While singing, one of the residents rolls her wheelchair out of the room. While passing me, the resident says, I can’t take this anymore. I think this is dreadful.
This provides an example of how not all group activities had the same appeal to all the residents, which made it possible for them to withdraw from activities.
Some of the activities had a considerable impact. Visits from kindergarten children and therapy dogs especially created lively engagement among the residents.
One resident had been sitting without talking or moving the whole day. When the therapy dog came into the room, she smiled and reached for the dog. The dog owner placed the dog close to her chair and the care worker helped the resident so that she could pet the dog. A smile animated her face.

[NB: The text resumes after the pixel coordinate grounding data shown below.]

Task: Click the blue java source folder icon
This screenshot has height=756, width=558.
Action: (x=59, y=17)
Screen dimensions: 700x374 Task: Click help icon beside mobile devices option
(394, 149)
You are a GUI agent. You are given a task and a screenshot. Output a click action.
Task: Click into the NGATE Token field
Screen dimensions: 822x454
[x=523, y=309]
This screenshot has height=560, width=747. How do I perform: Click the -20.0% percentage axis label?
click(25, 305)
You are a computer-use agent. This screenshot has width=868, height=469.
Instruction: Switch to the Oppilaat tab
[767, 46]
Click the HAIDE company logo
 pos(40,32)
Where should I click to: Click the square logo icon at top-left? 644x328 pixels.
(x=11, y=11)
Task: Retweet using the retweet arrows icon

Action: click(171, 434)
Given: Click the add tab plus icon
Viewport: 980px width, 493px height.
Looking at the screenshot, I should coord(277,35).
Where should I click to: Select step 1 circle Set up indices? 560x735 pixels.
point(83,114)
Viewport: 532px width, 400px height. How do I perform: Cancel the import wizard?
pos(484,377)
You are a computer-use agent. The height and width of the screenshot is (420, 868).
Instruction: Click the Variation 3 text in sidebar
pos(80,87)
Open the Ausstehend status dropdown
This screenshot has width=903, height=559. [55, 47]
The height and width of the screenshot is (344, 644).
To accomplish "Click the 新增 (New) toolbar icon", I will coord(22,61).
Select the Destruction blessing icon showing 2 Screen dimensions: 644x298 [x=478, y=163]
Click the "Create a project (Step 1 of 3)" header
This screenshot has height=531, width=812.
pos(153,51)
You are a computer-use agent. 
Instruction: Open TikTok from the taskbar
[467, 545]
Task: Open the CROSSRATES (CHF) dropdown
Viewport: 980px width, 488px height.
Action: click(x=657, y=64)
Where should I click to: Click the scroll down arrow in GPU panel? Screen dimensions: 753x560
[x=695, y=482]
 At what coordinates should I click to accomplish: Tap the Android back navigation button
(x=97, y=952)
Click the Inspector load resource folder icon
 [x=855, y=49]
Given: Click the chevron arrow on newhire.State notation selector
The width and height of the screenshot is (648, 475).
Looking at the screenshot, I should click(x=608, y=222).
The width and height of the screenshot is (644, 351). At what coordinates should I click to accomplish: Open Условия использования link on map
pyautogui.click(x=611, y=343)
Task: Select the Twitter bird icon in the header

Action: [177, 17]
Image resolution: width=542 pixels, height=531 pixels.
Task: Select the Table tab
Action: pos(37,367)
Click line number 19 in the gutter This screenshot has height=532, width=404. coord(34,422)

The care workers extended the value of the activities by talking about them before and after they took place. This created room for discussion and reflection and gave the residents joy in remembering their experiences.
Spontaneous activities
There were some examples of individual activities, such as a resident going for a walk with a student and a resident having her nails polished when a nurse assistant had a spare moment. However, it was striking during the observation how few individual activities took place. It also seemed that individual activities were more often spontaneous, meaning that they were not planned but took place if by chance there was time for it. The main exception to this was when relatives or visitors involved individual residents in activities.
In addition to the regular care workers, the nursing home often had students present. Several of the care workers mentioned the students as a resource contributing to social activities that they had problems finding time for. The students generally spent more time socialising with the residents than the care workers, which was important in initiating spontaneous activities for individual residents.